Peter Cochrane, from war hero at just 21 to publisher and a key role in the Scottish Arts Council. Picture: ContributedPeter Cochrane, from war hero at just 21 to publisher and a key role in the Scottish Arts Council. Picture: Contributed
Peter Cochrane, from war hero at just 21 to publisher and a key role in the Scottish Arts Council. Picture: Contributed

Peter Cochrane and his younger sister Marigold had a far-flung childhood as their father was a civil engineer who worked in China and Java. Eventually Cochrane was sent to Loretto School at Musselburgh, before studying at Oxford University’s Wadham College.

He had been there just a year when the Second World War broke out and Cochrane enlisted in the Queen’s Own Cameron Highlanders. At the Battle of Sidi Barrani in late 1940, his gallantry and leadership of his men earned him a Military Cross, as had been won by his father.

Early the following year, Second Lieutenant Cochrane was awarded the Distinguished Service Order, the medal which, for junior officers, means they have only just missed a Victoria Cross.

- - - -

**Exercise prompt**
Write the next part of the profile of Peter Cochrane, starting right after its final sentence.

**Data section**
- - - -

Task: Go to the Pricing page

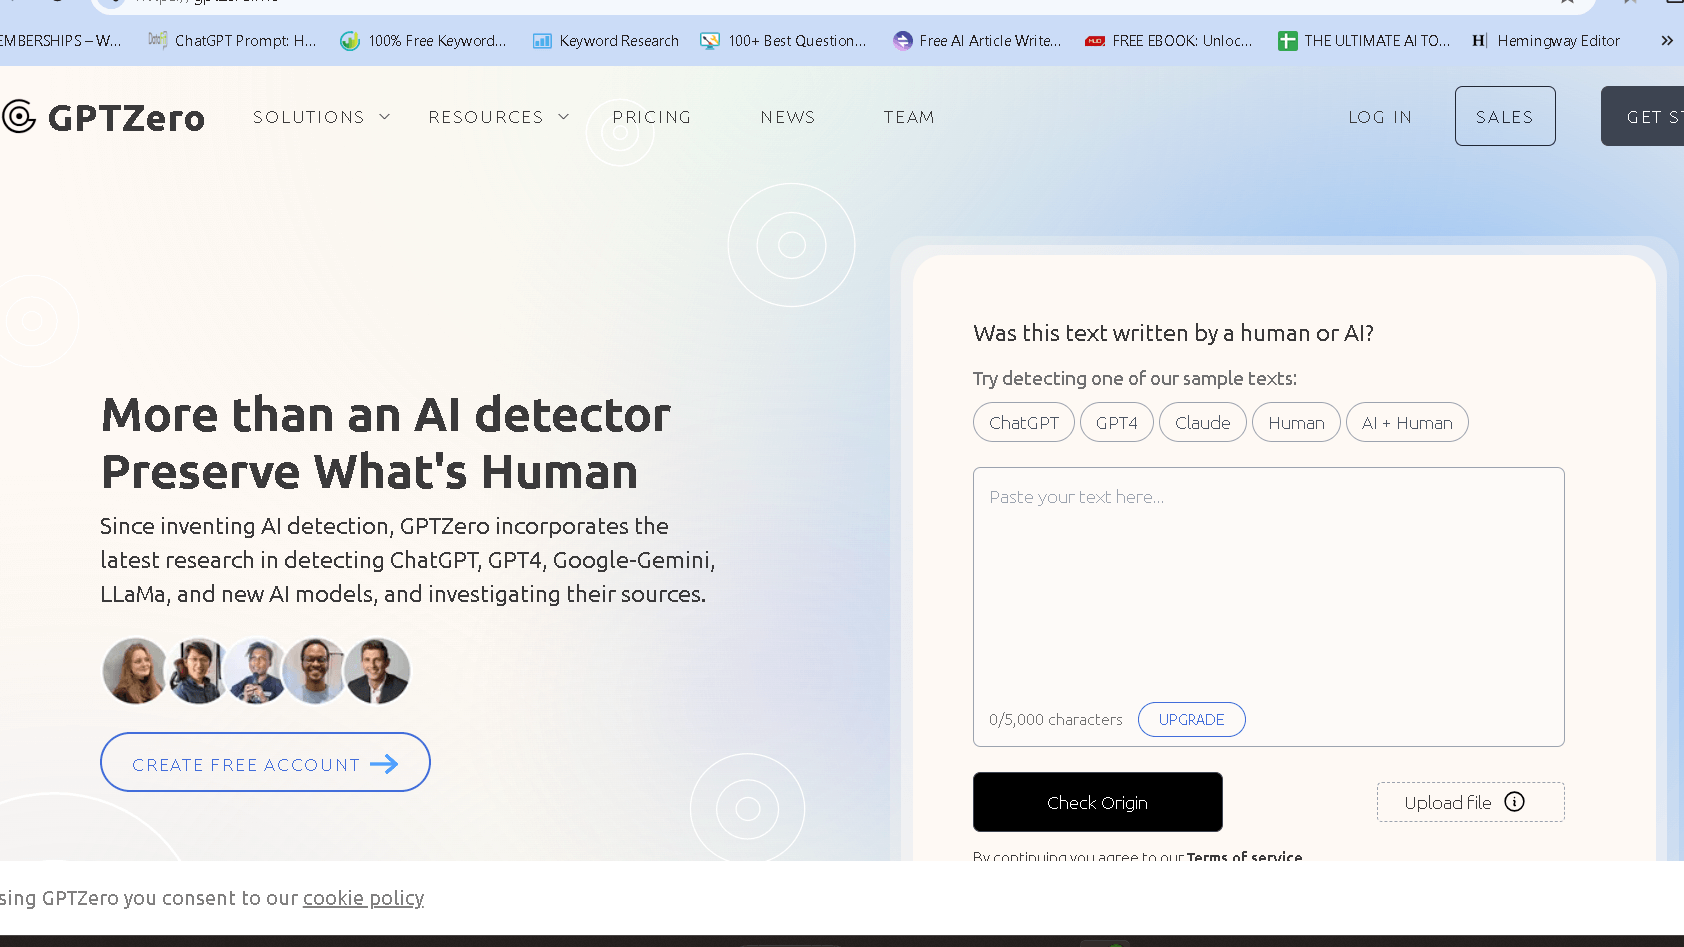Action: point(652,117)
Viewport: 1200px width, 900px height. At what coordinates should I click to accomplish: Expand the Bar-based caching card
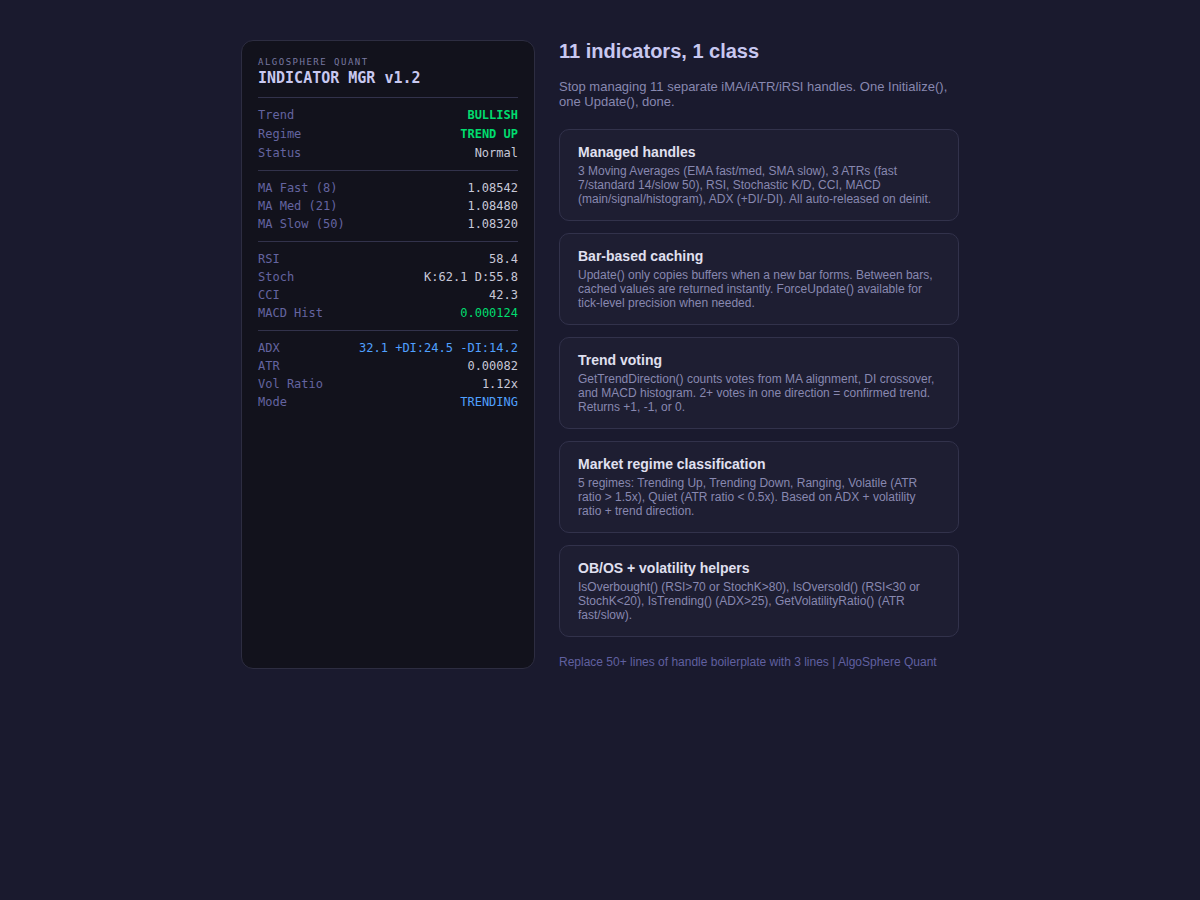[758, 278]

- - - -

**Output for this task**
His citation for bravery at the battle of Keren in Eritrea on 3 February, 1941, stated that he and his platoon had been ordered to take a hill known as Cameron Ridge that was “very strongly held” by Italian grenadiers and native troops.

Despite being outnumbered, he and his men took their objective – “Second Lieutenant Cochrane personally attacked and destroyed two machine gun posts single-handedly,” according to the citation.

The platoon then held the position against counter-attacks, and Cochrane “displayed courage, leadership and powers of endurance of a high order”.

Cochrane was badly wounded in the legs during the battle and was captured by the Italians though he was freed from their hospital when it was taken by the British some weeks later – all this before his 22nd birthday.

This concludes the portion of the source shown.